Café is loud in the way airports are loud everywhere: rolling suitcase wheels, a toddler negotiating with his mother in French, an announcement in Arabic that nobody looks up for. Then Milan flashes on the board and something in my chest does a small, private thing. Not sadness. Recognition, maybe. *Saudade* for a place I have not left yet.
I think about the medina this morning, how the light came down through the gaps in the souk roof in long yellow blades, dust turning in them like something alive. A man sold me oranges without weighing them, just handed them over, said this is enough, you decide the price. I gave him more than he asked. He laughed like I had told a joke badly. My camera caught none of it properly, the light was wrong, too much contrast, but I do not mind. Some things are for the eye only. The 35mm is patient about this. It does not complain when I keep it in the bag.
Casablanca gave me tannery smell and the call to prayer at odd hours and a rooftop where an old man played oud badly and beautifully at the same time. It gave me mint tea four times a day and a hotel room with a door that never quite closed and I liked it for that, a little imperfection, a little air getting in.

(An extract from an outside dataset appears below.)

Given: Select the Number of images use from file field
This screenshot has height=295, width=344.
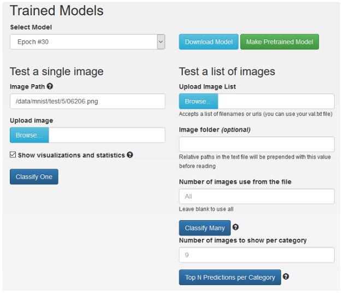Looking at the screenshot, I should tap(257, 197).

Now the board flickers again. Gate assignment. The tea is gone, just the wet leaves left, green against white porcelain. Milan waits on the other end of this, my father’s city, a different light, a different tempo, cappuccino instead of *na’na*, and somehow I am ready for both, or maybe ready for neither, just moving because that is the shape my life has taken.
Some doors you walk through twice. This one, I think, three or four times more before I am done. The board flickers. I pick up the duffel. It is heavier with oranges I should not have bought, and lighter, somehow, than when I arrived.